A PROPOSITO DEL CONCERTO-SPETTACOLO DI CAPOSSELA, DOMENICA SCORSA

Da il 19 dicembre, 2012

Vinicio-Capossela-foto-di-Luca-Rossi-Natale-2010Non sono mai stata una fan sfegata di Capossela, né ho mai acquistato un suo cd originale prima d’ora. Forse non sarei capitata ad un suo concerto se non avessi vinto il contest di Ozio Magazine, non nutrivo per lui una forte simpatia.

Me lo immaginavo un uomo panciuto e pieno di sé, uno di quelli che dietro la sancìta patina di cantore popolare avesse ben poco. Mi sbagliavo.

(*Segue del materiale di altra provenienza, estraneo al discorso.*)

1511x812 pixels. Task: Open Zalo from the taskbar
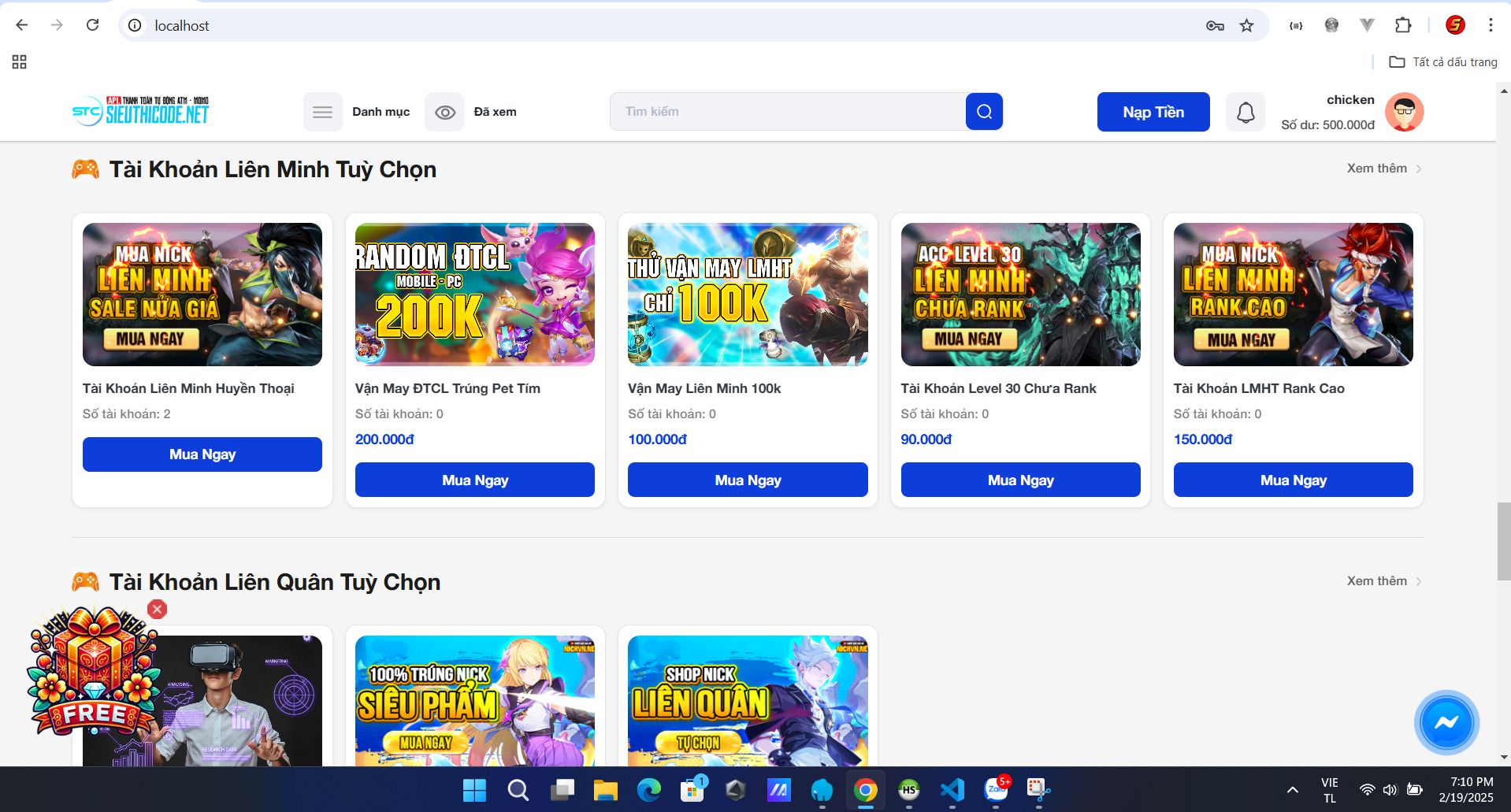996,791
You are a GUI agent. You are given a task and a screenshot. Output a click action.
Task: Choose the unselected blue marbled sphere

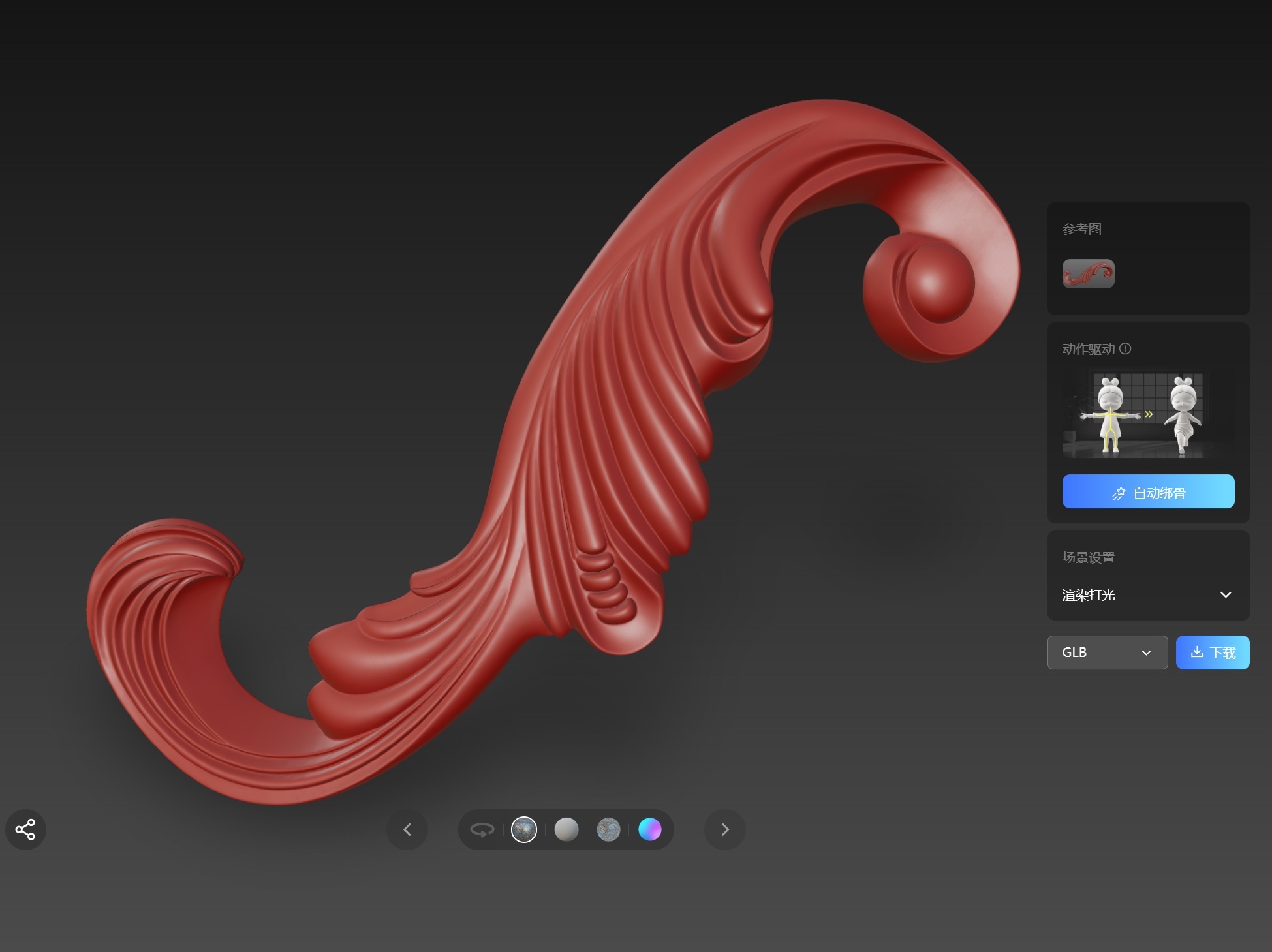(x=608, y=829)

Vinicio sale sul palco alle 21.20, sorprendendomi con due ore e mezza di spettacolo. Ebbene sì, signori, sarebbe semplicistico definirlo un concerto. E’ uno spettacolo.
Indossa l’immancabile berretto, dei baffoni finti e una giacca nera infilata solo da un braccio “per le coltellate emotive” dice “tanto per provare il vezzo di essere un mangas”, l’uomo che dice la verità, senza filtri, in un mondo di bugiardi.
Si aggiudica la fascia di cantore per eccellenza. Non accontentandosi del popolo italico si spinge fino alle coste elleniche, culla della civiltà, approdando nel porto del Rebetiko (“rebeta”, ribelle, colui che non si tira indietro quando le città vanno a fuoco). Genere sincero, che viene dal basso, da gente dignitosa. Musica che parla di crisi, che esprime sentimenti di attualità, “è un lamento che si canta in coro e si balla da soli”.
Diviso tra pianoforte chitarra e baglamas, accompagnato da un’orchestra di sei componenti tra cui alcuni rappresentanti greci, Vinicio sa come unire poesia e tradizione popolare.
Dà sfoggio alle sue ottime doti di menestrello e manifesta il suo lato umoristico. “Hai mai fatto sport? Tossisco”. Conquista tutti fin dalle prime battute: “Fatevi crescere i baffi! Un uomo senza baffi è come una donna con i baffi”.
Le luci sono curate nei particolari, consegnano all’atmosfera un pizzico di misticismo che si fonde con quel senso di appartenenza, squisitamente terreno, di cui sono impastate le musiche ed i testi.
Le rivisitazioni di alcuni suoi pezzi in chiave rebetika sono accompagnate da una trilogia di omaggi imbevuti di anarchia: Lavorare con Lentezza di Enzo del Re, Quello che non ho di De Andrè e Primo Ministro di Marko Vankaris. Il rebetiko -ricordiamoci- non è solo musica, è un modo di prendere la vita, ribellarsi senza rivoluzione.
L’atmosfera è calda, sembra di essere tra compagni in taverna. Mentre beve un sorso di vino seduto al pianoforte, il tono si fa più intimo, si confida, ci racconta di aver sempre sognato il piano-bar. Parla di politica senza sfociare nel qualunquismo. «Io per la classe operaia, alla quale mi vanto di appartenere, darei la vita. Ma per Berlusconi, Marchionne e Riva non darei un cazzo!».
Non mancano le canzoni più morbide come Morna e Scivola va via, cantata da lui rigorosamente con la mano destra sul cuore, come un peccatore che racconta la sua colpa. Né tanto meno la chiusura con Il ballo di San vito, aria vibrante dal sapore popolare e temperatura alle stelle.
E’ stato un dispiacere vederlo andare via. Non posso che dire chapeau.